Persepolis: l’Iran raccontato da una bambina che vede tutto, prima degli adulti. Dove vedere il film in streaming
Persepolis racconta la storia dell’Iran contemporaneo attraverso gli occhi di Marji, una bambina che cresce tra rivoluzione, disillusione ed esilio, trasformando la memoria personale in racconto universale.
C’è un momento, guardando Persepolis, in cui ti rendi conto che non stai più seguendo un film, ma stai camminando dentro una memoria. Non una qualsiasi: quella di un Paese intero filtrata dallo sguardo curioso, ostinato e disarmante di una bambina che ancora non sa tutto, e forse per questo vede meglio.
Dal tramonto dello scià fino alle contraddizioni feroci dell’Iran contemporaneo, la storia scorre veloce, quasi senza darti il tempo di respirare, come succede quando qualcuno ti racconta la propria vita senza protezioni.
La trama e gli sviluppi
Marjane Satrapi prende la sua autobiografia disegnata e la trasforma in cinema insieme a Vincent Paronnaud, ma non perde mai il tono intimo del racconto sussurrato. All’inizio c’è Marji piccola, quando la rivoluzione è una parola grande, eccitante, piena di promesse.
Le manifestazioni sono un’eco lontana, la violenza resta ai margini dell’inquadratura, come un rumore che filtra da una stanza chiusa. Ai suoi occhi la libertà è un’idea luminosa, quasi un gioco serio, e tutto ciò che è davvero atroce rimane sfocato, suggerito, mai mostrato fino in fondo. È una scelta potentissima: la Storia arriva sempre un attimo dopo, come una corrente fredda che ti sfiora la schiena.
Poi il sogno si incrina. La Repubblica Islamica prende forma e, con lei, la sensazione amara del tradimento. Chi era uscito di prigione ci rientra, le speranze si accorciano, le regole si fanno più rigide. E anche il film cambia pelle. Il disegno si incupisce, i contrasti si fanno netti, il bianco e nero diventa una gabbia visiva che sembra espandersi oltre i corpi, oltre le strade, fino a occupare l’aria stessa. Il velo imposto alle donne non è più solo un oggetto: è un clima, un silenzio che si deposita sulle immagini e le rende più pesanti, trattenute, quasi soffocate.

Eppure Persepolis non si chiude mai nel lamento.

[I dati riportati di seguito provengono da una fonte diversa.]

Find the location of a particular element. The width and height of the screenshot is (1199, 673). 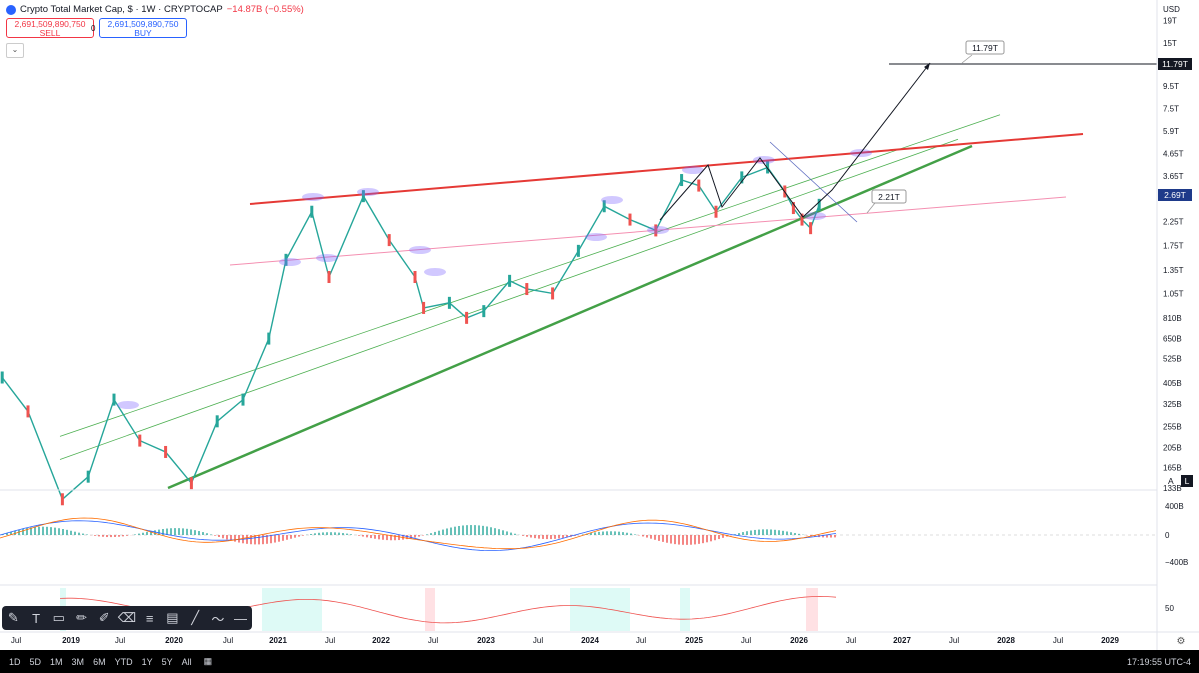

collapse-button: ⌄ is located at coordinates (15, 50).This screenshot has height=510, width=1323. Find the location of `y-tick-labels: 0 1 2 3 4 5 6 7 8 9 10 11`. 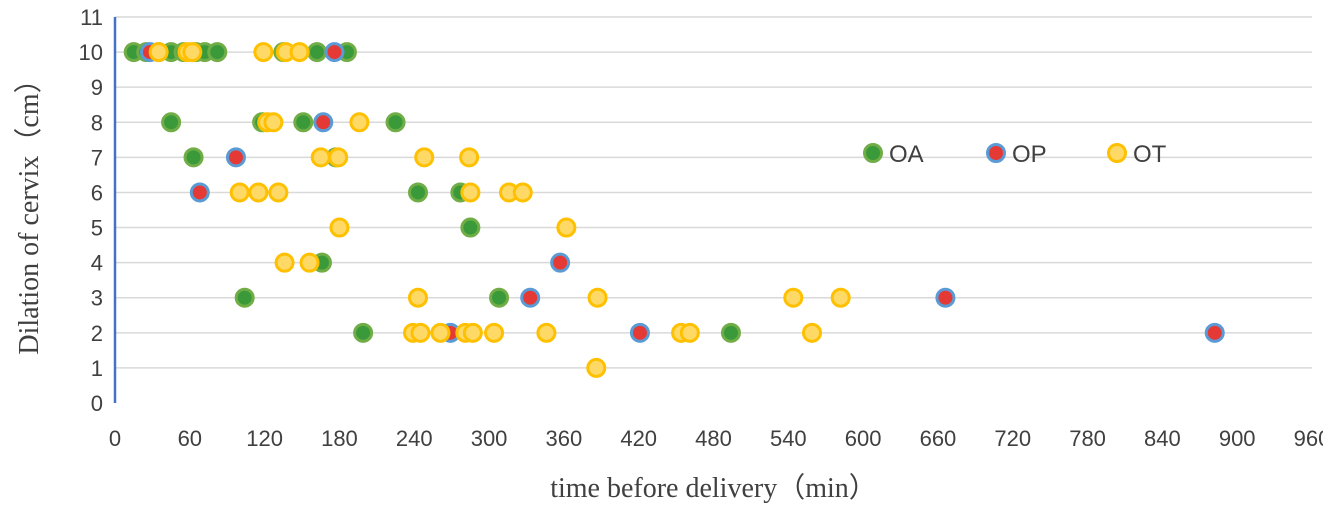

y-tick-labels: 0 1 2 3 4 5 6 7 8 9 10 11 is located at coordinates (91, 210). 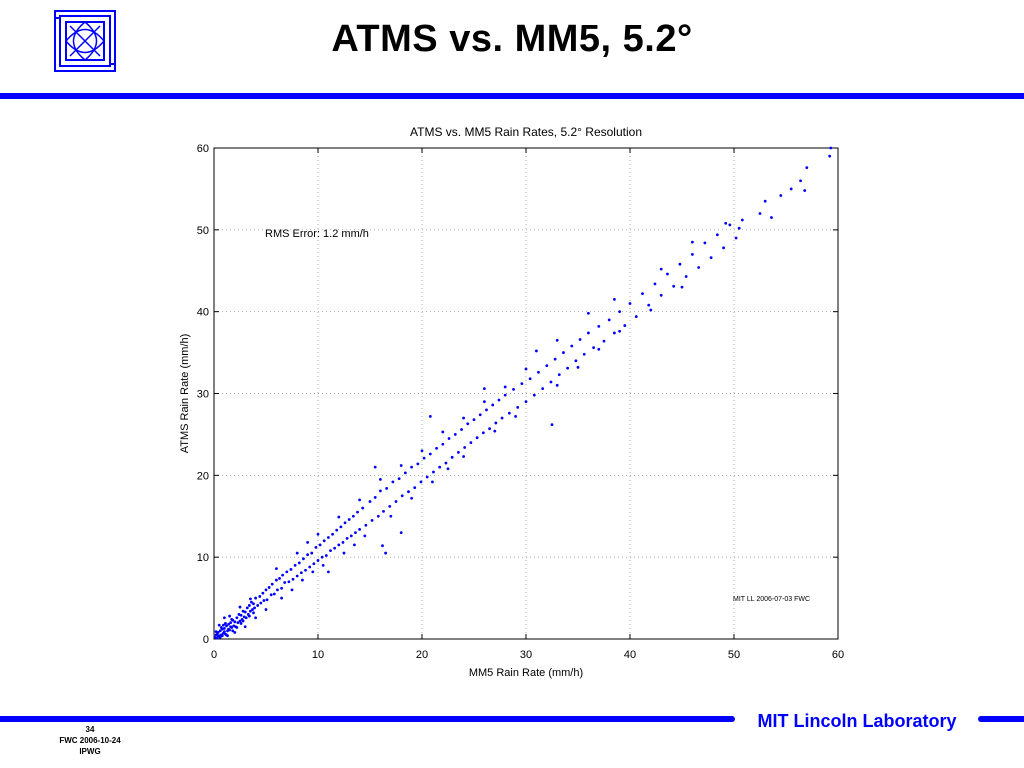 What do you see at coordinates (512, 96) in the screenshot?
I see `top-divider` at bounding box center [512, 96].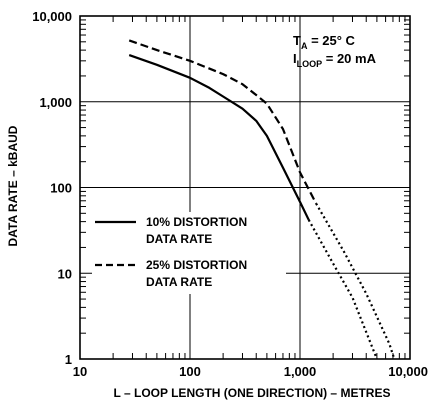  I want to click on x-tick-labels: 10 100 1,000 10,000, so click(250, 372).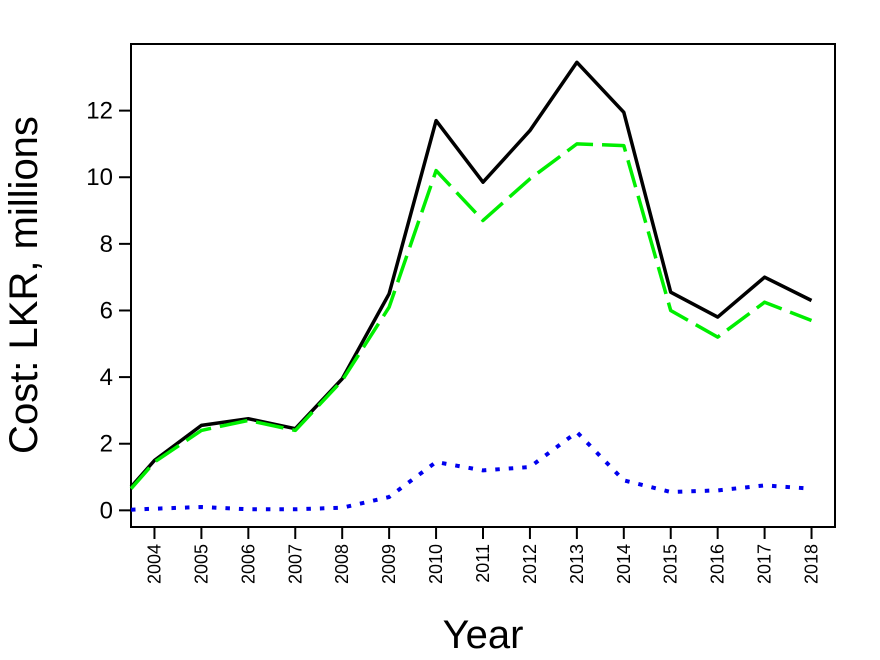 The image size is (880, 660). Describe the element at coordinates (106, 510) in the screenshot. I see `y-tick-label: 0` at that location.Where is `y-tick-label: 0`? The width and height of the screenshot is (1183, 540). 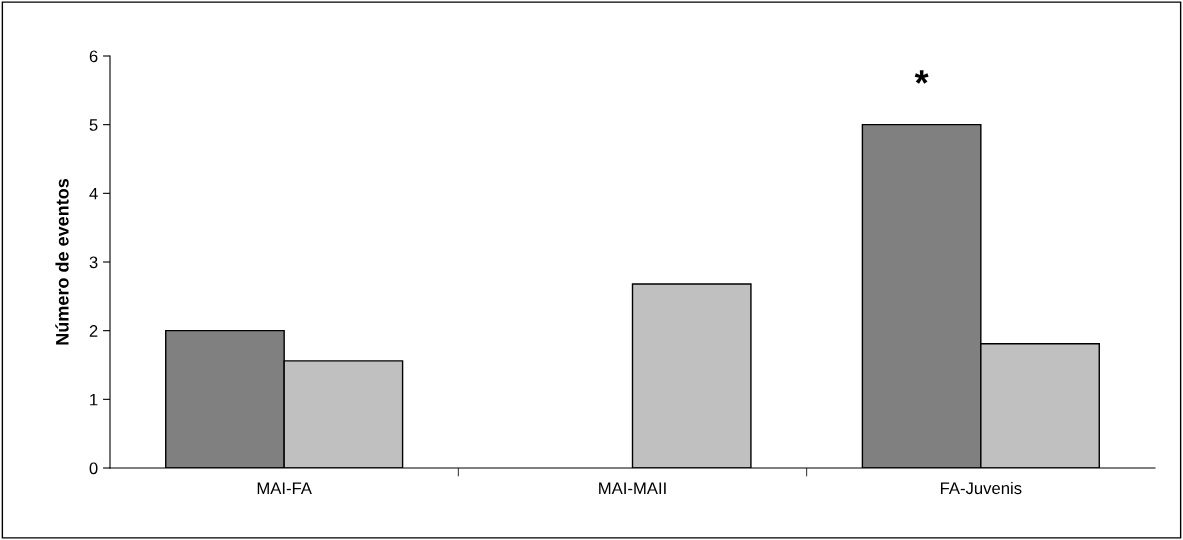 y-tick-label: 0 is located at coordinates (94, 468).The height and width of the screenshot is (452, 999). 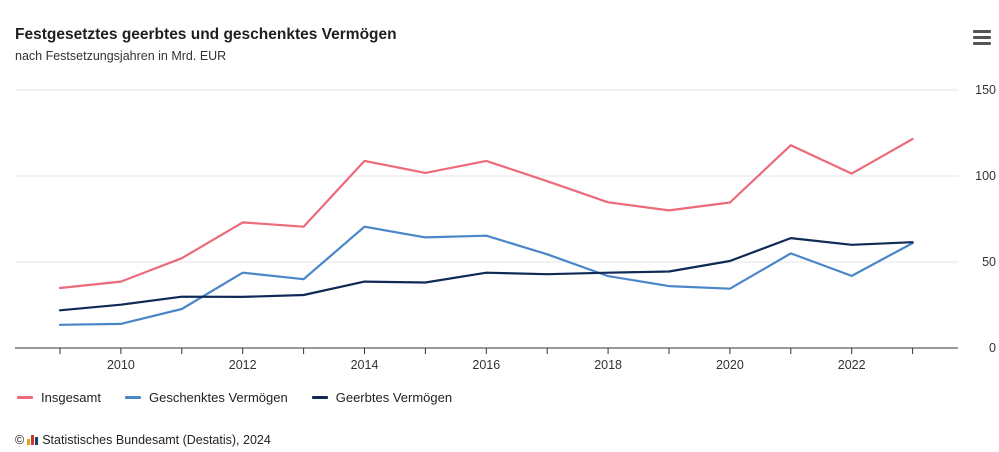 I want to click on y-tick-label: 150, so click(x=986, y=90).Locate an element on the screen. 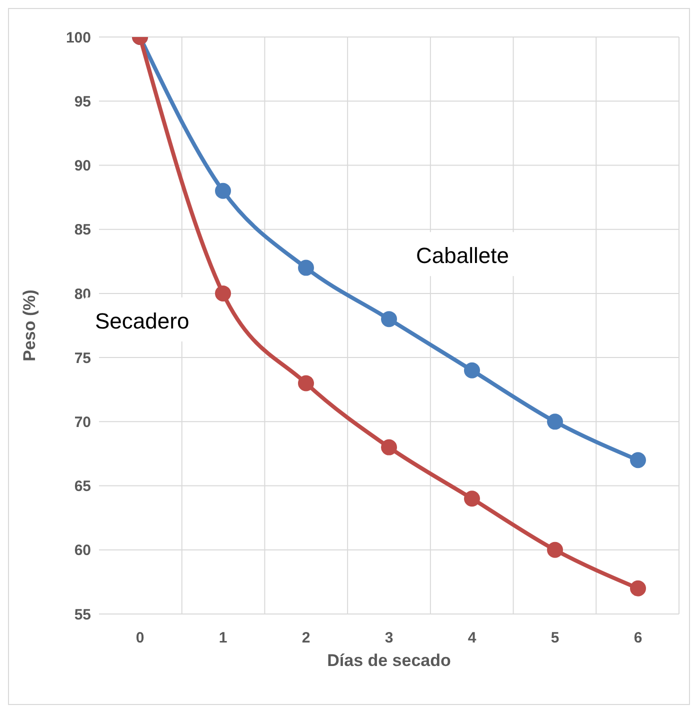 The height and width of the screenshot is (713, 696). y-tick-label: 65 is located at coordinates (82, 487).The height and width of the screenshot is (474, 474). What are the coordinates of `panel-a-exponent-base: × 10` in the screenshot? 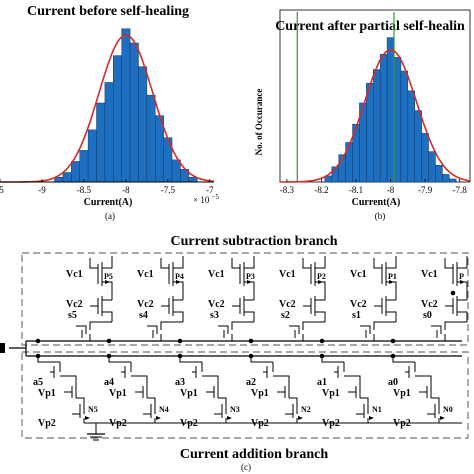 It's located at (202, 200).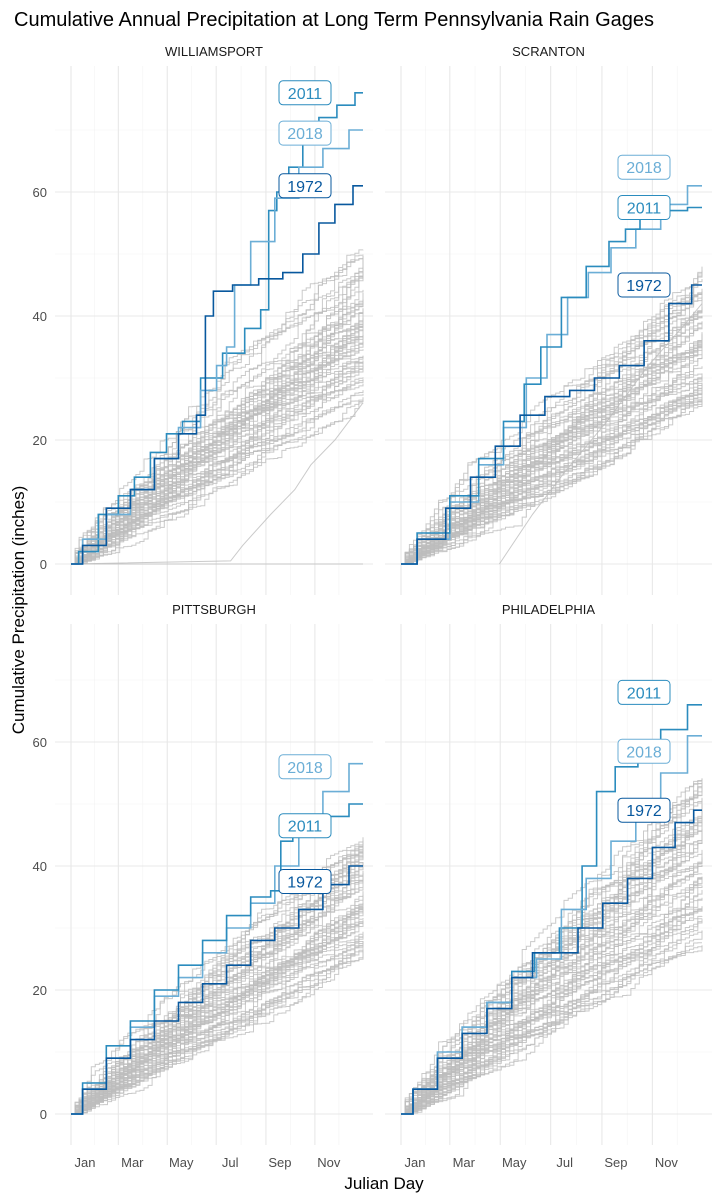 This screenshot has height=1200, width=720. What do you see at coordinates (548, 52) in the screenshot?
I see `facet-strip-label: SCRANTON` at bounding box center [548, 52].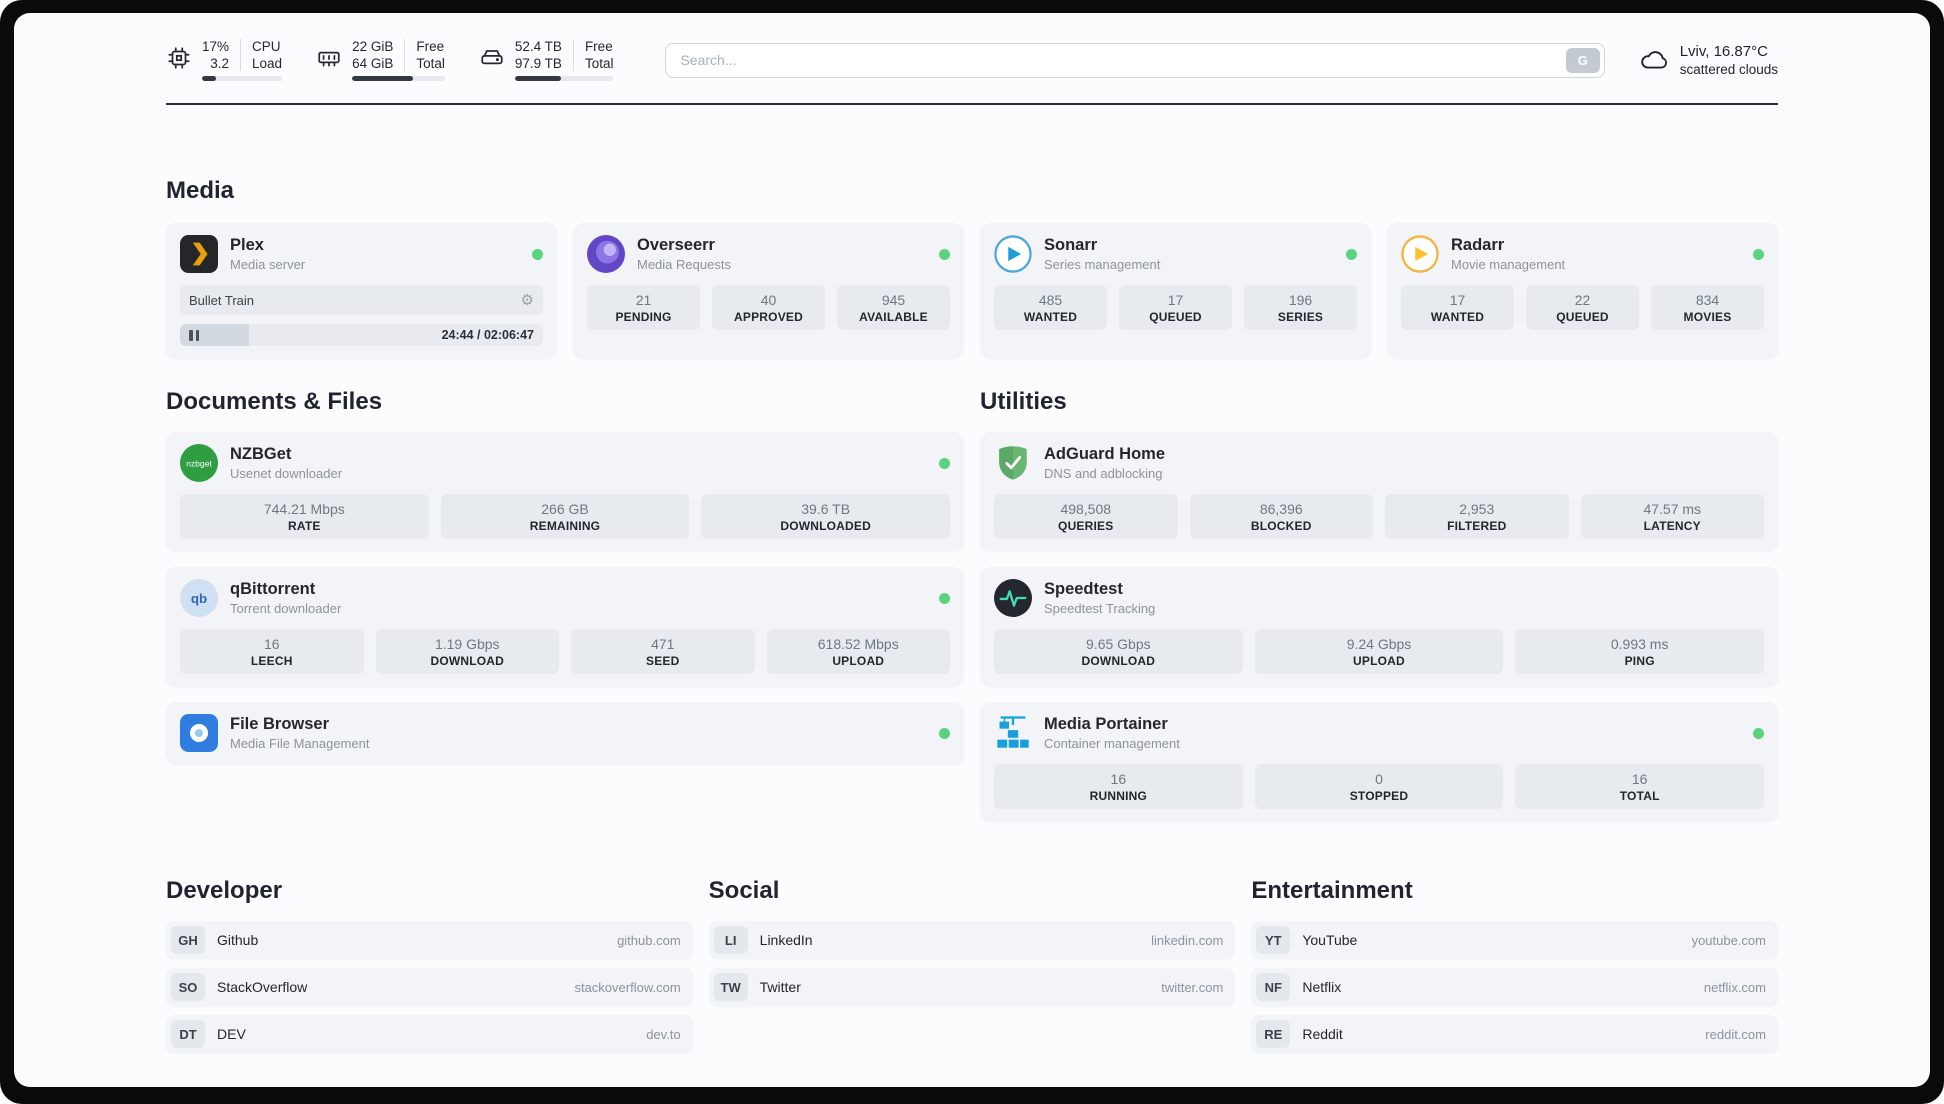 Image resolution: width=1944 pixels, height=1104 pixels. What do you see at coordinates (1071, 246) in the screenshot?
I see `app-name: Sonarr` at bounding box center [1071, 246].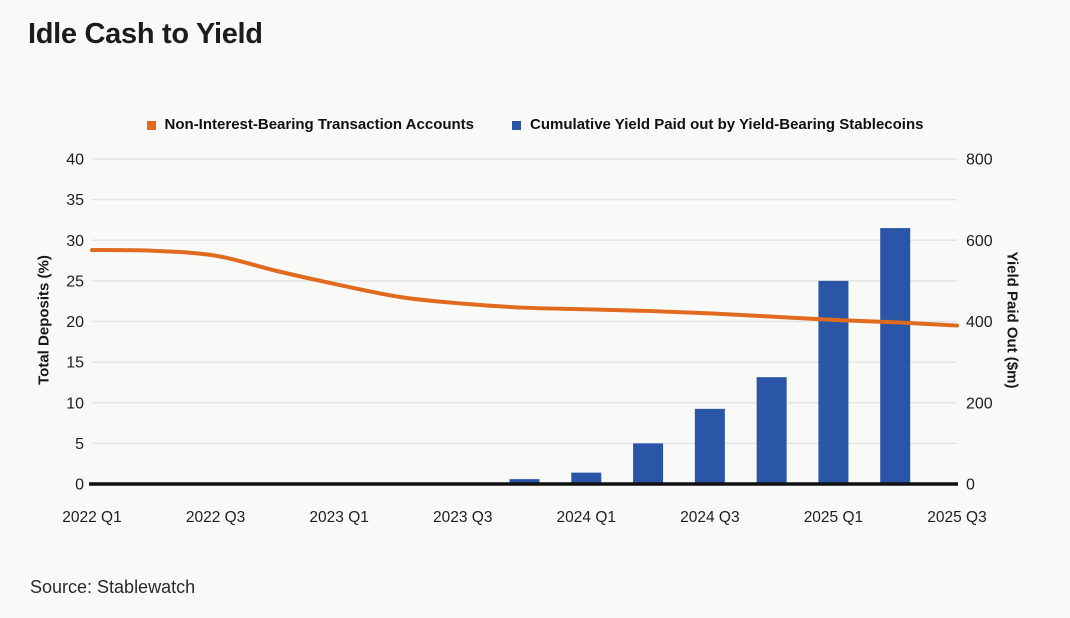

Ha un’ironia sottile, salvifica, una leggerezza intelligente che spinge lo sguardo altrove, oltre ciò che è immediatamente visibile. Crescendo, Marji cambia voce, cambia ritmo. Le frasi diventano meno ingenue, più affilate. Arrivano l’esilio, la solitudine, quella nostalgia che non è solo mancanza di casa, ma perdita di un’identità stabile. La musica diventa l’ultimo rifugio, l’atto di ribellione di chi non ha ancora capito dove andare, ma sa benissimo da cosa vuole scappare.
Anche il tratto grafico sembra respirare con lei. Segue gli slanci, gli errori, le cadute. Mescola suggestioni dell’iconografia mediorientale con deviazioni improvvise, politiche e poetiche insieme. Le curve morbide di un fiore di gelsomino, fragile e tenace, convivono con linee spezzate, strade angolose, città che sembrano trappole. A volte basta uno sguardo incrociato, una pausa, un silenzio messo nel punto giusto, per ribaltare il senso della realtà e farne emergere un altro, inatteso.
È un gioco raffinato di contrasti, di rimandi, di equilibri emotivi mai scontati. E nella versione originale, a dare ulteriore profondità a questo mondo già densissimo, ci sono voci che lasciano il segno: Catherine Deneuve, Chiara Mastroianni. Presenze sonore che non spiegano, non guidano, ma accompagnano. Come fa la memoria quando decide, finalmente, di raccontarsi.
Il film è disponibile sulla piattaforma Raiplay.